My attention has been drawn to an article in a recent...

Madras Mail

My attention has been drawn to an article in a recent issue of your paper which gives an entirely erroneous impression as to the attitude of Christian Scientists towards sin. If sin is something, if it is a truth, if it exists, it is obvious that it must be known to God and be contained in the divine Mind. Consequently, it would have to be assumed that every loathsome form of evil and animality which the carnal mind can conceive must exist in the divine Mind, God; and, logically, the man who wishes to be Godlike would not awaken in His likeness until he knew all evil, as well as all good! Can any adherent of the doctrine of the reality of sin complain, then, if one in his effort to be Godlike sets forth to learn the evil first? Some such impossible position we get into, when we advance theories as to the reality of sin.

Christian Science denies all reality to sin, because sin is the very antithesis of all that is like God, and "without him was not any thing made that was made." Christian Science teaches that the belief in sin arises from a misconception of God and the nature of His creation, and that Jesus the Christ, who came to "destroy the works of the devil" and to do "the will of the Father," proved the unreality of evil in all its forms,—sin, sickness, and death,—by demonstrating the actuality and ever-presence of good: it teaches that sin brings suffering; for whoever believes in sin believes in a power opposed to God, thus breaking the commandments: it teaches the paramount necessity for man to overcome the belief of sin in himself and in others, in order to escape sin's effects. In short, Christian Scientists adopt the attitude shown in Mrs. Eddy's words in "Science and Health with Key to the Scriptures" (p. 497), where she writes: "We acknowledge God's forgiveness of sin in the destruction of sin and the spiritual understanding that casts out evil as unreal. But the belief in sin is punished so long as the belief lasts."

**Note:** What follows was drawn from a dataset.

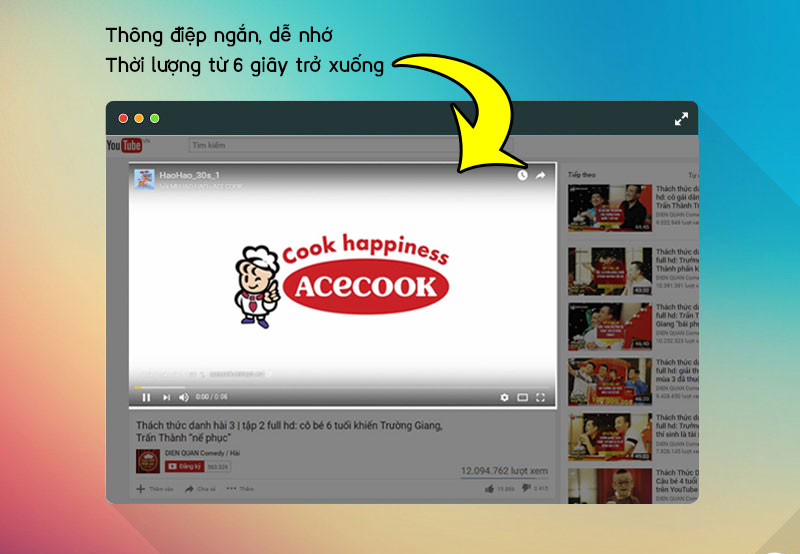Open DIEN QUAN Comedy channel avatar
Screen dimensions: 800x554
pos(147,461)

In this view of sin the student of Christian Science is emboldened to attack it in its various forms without any doubt as to the finality, and in the assurance that sin has no divine authority and has no more power opposed to good than darkness has when opposed to light. This doctrine means, therefore, that, far from thinking lightly of God, men can only get the true conception of sin as they understand the allness of God.